I wrote this not to discourage Filipinos who have future exits. Once you’re there, you’re actually not alone. Al Buraimi Hotel walls have witnessed struggles, have seen faces of hope and heard a lot of prayers

– Contributed by Richard Cabico

It all started three days before my visit visa expired. I finally was able to sign a contract with a government-owned courier service company which offered a very promising salary package plus benefits. They promised to change my visa status to employment, which, I was told, was supposed to take roughly five days to process.

So, two days before visa expiration, we arranged everything for an epic exit to Oman. Twenty-four hours before expiration– I came to the rendezvous at a parking lot of a mall, with 50 other people, mostly Filipinos, some Indians, some Nepalese. Men were situated at the tail-end of the bus, women occupied the front seats, that was the rule.

We started moving at 2pm. We reached the border at around 5:30pm.
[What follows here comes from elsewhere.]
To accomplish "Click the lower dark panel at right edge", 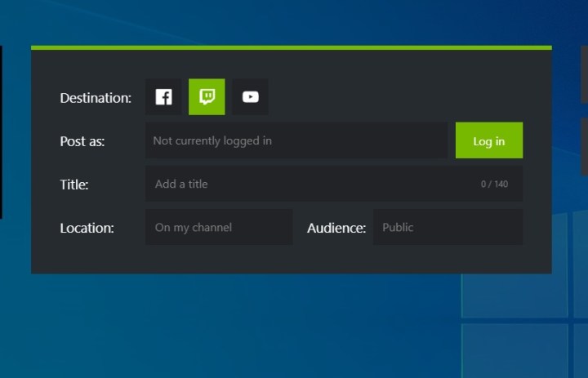I will pos(583,146).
We’re there for Immigration, exit stamps and border fee of Dh30. After almost an hour, we left and crossed into Oman, where shortly we reached the border post for baggage check.

We reached the Omani Immigration post at around 8pm. It took a while, for everyone had to be checked, and put a stamp on each passport granting a 30-day Tourist Visa. After that, we drove for another hour and had our last meal stop in a restaurant. I had shawarma for Dh8. We continued our drive and around 11pm, we finally reached our destination- Al Buraimi Hotel.

We proceeded to the staff office, where we surrendered our passports and paid an advance of Dhs150 for three nights. Men were separated from women. It was like an apartment, a looooong building (with no 2nd floor) with rooms for eight persons. I walked pass these rooms felt like a convict passing by cells. We continued walking until we finally decided to stay at room C6 with four of my newly-found friends. There were two occupants already.

Disappointment
Dismay, disappointment and exhaustion were written all over my face. I didn’t expect this. For a “maarte” person like me, I had no choice but to switch on the “cowboy” in me, again. Outside the rooms is a space where you can cook…make fire in the middle of three stones; and you have to rummage through construction sites outside for woods. Everyone has to contribute an amount and shop for meat and vegetables outside the hotel. Yes, conveniently, there were stores on the other side of the road, surprisingly selling Filipino spices and cooking ingredients. But you have to cross a highway where it is a “buwis-buhay” moment that you have to play “patintero” with speeding vehicles.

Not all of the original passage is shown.